È il mio ultimo giorno a El Calafate, il vento soffia fortissimo ma la giornata è stupenda, si parte a cavallo con i Gauchos locali che, dopo una tranquilla passeggiata lungo Bahia Redonda, mi guidano fino alla “Cueva de las manos” – caverna delle mani - anch'essa dichiarata patrimonio dell'umanità dall'UNESCO, famosa per i disegni lasciati sulla roccia che rappresentano mani e che risalgono ad un popolo vissuto circa 9.300 anni fa.
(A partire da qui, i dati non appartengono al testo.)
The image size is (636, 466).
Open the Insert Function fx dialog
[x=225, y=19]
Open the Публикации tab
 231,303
Il posto è isolato, si trova un pochino fuori dalla città e vi si arriva seguendo strade sterrate e dissestate, ma lo spettacolo al quale ci si trova davanti una volta arrivati a destinazione è veramente bellissimo.
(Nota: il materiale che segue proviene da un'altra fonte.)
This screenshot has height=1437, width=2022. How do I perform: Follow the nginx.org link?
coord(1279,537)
Il viaggio prosegue verso la fine del mondo, dall'aereo lo spettacolo è mozzafiato, sembra quasi di volare a pochi metri dalle altissime vette dove la natura incontaminata mostra tutta la sua bellezza in un exploit di colori che vanno dal verde, al giallo, passando per le tonalità del marrone, arancio e rosso.
La mia visita nella così detta Tierra del Fuego, inizia con un giro nella città di Ushuaia, lungo il canale di Beagle, passando per il monumento ai caduti per la liberazione delle isole Malvine occupate dagli inglesi. Il freddo è pungente e se non fosse per il porto, la città mi ricorderebbe molto quei paesi di montagna, con costruzioni in legno e cioccolaterie.
Qui è un continuo alternarsi di paesaggi diversi; le Ande da questa parte sono divise da ampie vallate con laghi, fiumi, paludi e foreste ricche di vegetazione. Parto alla volta del Parco Nazionale della Tierra del Fuego per andare a prendere il famoso trenino de Fin del Mundo, ma nel tragitto mi perdo tra Tolhuin un paesino caratteristico e pittoresco, e la bellezza del Lago Escondido.
Finalmente arrivo alla stazione de Fin del Mundo dove mi aspetta un treno d'epoca, quello che negli anni '30 era il Treno dei Prigionieri e che percorreva un tracciato di 25km, ora ne percorre gli ultimi 7 km in un itinerario che dura 50''. Durante il percorso si passa per la cascata della Macarena (dove il treno fa la sua prima sosta), lungo le sponde del fiume Pipo e attraverso il cimitero degli alberi. Qui sembra di essere entrati in un altro mondo, non mi stupirei di vedere una creatura delle fiabe aggirarsi tra i cavalli selvatici che si trastullano fra un rivo e una vallata ed il manto innevato che illuminato dal sole risplende di mille colori.
Arrivata alla stazione Parco –ultima stazione- proseguo all'interno del parco arrivando come destinazione finale a Bahia Lapataia, punto in cui termina la ruta panamericana, Ruta 3, che partendo dall'Alaska in 17.848 km attraversa tutto il continente per terminare qui. Sarà la suggestione, sarà il fatto che il paesaggio di fronte ti costringe a terminare li la tua gita, ma è proprio in questo luogo che si ha davvero l'impressione di essere arrivati ai confini del mondo.